◆ **Your instructions**:
Print the data exactly as it is given, please.

◆ **Input data**:
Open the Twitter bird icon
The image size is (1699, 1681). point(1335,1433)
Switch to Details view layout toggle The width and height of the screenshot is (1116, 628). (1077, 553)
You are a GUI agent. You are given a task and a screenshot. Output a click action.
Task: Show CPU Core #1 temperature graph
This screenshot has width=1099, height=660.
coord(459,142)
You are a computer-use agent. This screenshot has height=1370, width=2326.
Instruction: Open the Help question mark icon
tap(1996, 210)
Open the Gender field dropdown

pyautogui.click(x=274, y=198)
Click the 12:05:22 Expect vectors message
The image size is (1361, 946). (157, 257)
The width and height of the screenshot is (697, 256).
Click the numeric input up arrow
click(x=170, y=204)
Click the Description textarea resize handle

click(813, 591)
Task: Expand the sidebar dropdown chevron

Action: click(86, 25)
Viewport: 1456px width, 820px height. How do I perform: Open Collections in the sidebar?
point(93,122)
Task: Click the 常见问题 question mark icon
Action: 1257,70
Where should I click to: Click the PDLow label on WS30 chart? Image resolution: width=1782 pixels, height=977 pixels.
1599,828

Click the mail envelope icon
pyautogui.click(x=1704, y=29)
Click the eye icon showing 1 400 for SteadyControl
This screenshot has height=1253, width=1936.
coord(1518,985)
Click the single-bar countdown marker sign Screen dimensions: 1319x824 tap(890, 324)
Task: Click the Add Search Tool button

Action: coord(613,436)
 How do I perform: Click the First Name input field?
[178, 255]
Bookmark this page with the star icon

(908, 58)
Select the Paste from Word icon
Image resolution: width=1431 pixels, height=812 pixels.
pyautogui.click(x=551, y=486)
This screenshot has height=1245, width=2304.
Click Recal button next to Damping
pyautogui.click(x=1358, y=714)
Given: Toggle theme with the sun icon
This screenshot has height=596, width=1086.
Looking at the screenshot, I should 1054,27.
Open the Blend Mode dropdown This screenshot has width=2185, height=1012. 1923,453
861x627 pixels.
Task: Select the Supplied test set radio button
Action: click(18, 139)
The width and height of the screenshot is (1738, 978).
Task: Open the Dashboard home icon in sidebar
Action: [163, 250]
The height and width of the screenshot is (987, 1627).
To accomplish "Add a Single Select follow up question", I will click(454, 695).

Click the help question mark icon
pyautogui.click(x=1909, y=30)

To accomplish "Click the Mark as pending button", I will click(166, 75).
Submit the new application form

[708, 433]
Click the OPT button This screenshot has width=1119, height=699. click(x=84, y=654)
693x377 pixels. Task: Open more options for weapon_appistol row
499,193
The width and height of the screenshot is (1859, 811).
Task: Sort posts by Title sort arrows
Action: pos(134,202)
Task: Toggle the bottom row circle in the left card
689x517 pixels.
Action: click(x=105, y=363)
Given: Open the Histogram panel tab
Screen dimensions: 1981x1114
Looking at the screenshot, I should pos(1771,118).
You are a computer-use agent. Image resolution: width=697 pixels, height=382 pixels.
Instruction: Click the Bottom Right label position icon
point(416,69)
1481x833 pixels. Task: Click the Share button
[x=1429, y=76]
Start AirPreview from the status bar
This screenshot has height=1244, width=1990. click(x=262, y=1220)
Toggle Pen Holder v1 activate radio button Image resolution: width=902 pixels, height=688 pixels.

◆ **Answer**:
Open the Twitter bird icon
The image size is (1699, 1681). point(1335,1433)
Switch to Details view layout toggle The width and height of the screenshot is (1116, 628). (1077, 553)
You are a GUI agent. You are given a task and a screenshot. Output a click action.
Task: Show CPU Core #1 temperature graph
This screenshot has width=1099, height=660.
coord(459,142)
You are a computer-use agent. This screenshot has height=1370, width=2326.
Instruction: Open the Help question mark icon
tap(1996, 210)
Open the Gender field dropdown

pyautogui.click(x=274, y=198)
Click the 12:05:22 Expect vectors message
The image size is (1361, 946). (157, 257)
The width and height of the screenshot is (697, 256).
Click the numeric input up arrow
click(x=170, y=204)
Click the Description textarea resize handle

click(813, 591)
Task: Expand the sidebar dropdown chevron

Action: click(86, 25)
Viewport: 1456px width, 820px height. How do I perform: Open Collections in the sidebar?
point(93,122)
Task: Click the 常见问题 question mark icon
Action: 1257,70
Where should I click to: Click the PDLow label on WS30 chart? Image resolution: width=1782 pixels, height=977 pixels.
1599,828

Click the mail envelope icon
pyautogui.click(x=1704, y=29)
Click the eye icon showing 1 400 for SteadyControl
This screenshot has height=1253, width=1936.
coord(1518,985)
Click the single-bar countdown marker sign Screen dimensions: 1319x824 tap(890, 324)
Task: Click the Add Search Tool button

Action: coord(613,436)
 How do I perform: Click the First Name input field?
[178, 255]
Bookmark this page with the star icon

(908, 58)
Select the Paste from Word icon
Image resolution: width=1431 pixels, height=812 pixels.
pyautogui.click(x=551, y=486)
This screenshot has height=1245, width=2304.
Click Recal button next to Damping
pyautogui.click(x=1358, y=714)
Given: Toggle theme with the sun icon
This screenshot has height=596, width=1086.
Looking at the screenshot, I should 1054,27.
Open the Blend Mode dropdown This screenshot has width=2185, height=1012. 1923,453
861x627 pixels.
Task: Select the Supplied test set radio button
Action: click(18, 139)
The width and height of the screenshot is (1738, 978).
Task: Open the Dashboard home icon in sidebar
Action: [163, 250]
The height and width of the screenshot is (987, 1627).
To accomplish "Add a Single Select follow up question", I will click(454, 695).

Click the help question mark icon
pyautogui.click(x=1909, y=30)

To accomplish "Click the Mark as pending button", I will click(166, 75).
Submit the new application form

[708, 433]
Click the OPT button This screenshot has width=1119, height=699. click(x=84, y=654)
693x377 pixels. Task: Open more options for weapon_appistol row
499,193
The width and height of the screenshot is (1859, 811).
Task: Sort posts by Title sort arrows
Action: pos(134,202)
Task: Toggle the bottom row circle in the left card
689x517 pixels.
Action: click(x=105, y=363)
Given: Open the Histogram panel tab
Screen dimensions: 1981x1114
Looking at the screenshot, I should pos(1771,118).
You are a computer-use agent. Image resolution: width=697 pixels, height=382 pixels.
Instruction: Click the Bottom Right label position icon
point(416,69)
1481x833 pixels. Task: Click the Share button
[x=1429, y=76]
Start AirPreview from the status bar
This screenshot has height=1244, width=1990. click(x=262, y=1220)
Toggle Pen Holder v1 activate radio button Image resolution: width=902 pixels, height=688 pixels.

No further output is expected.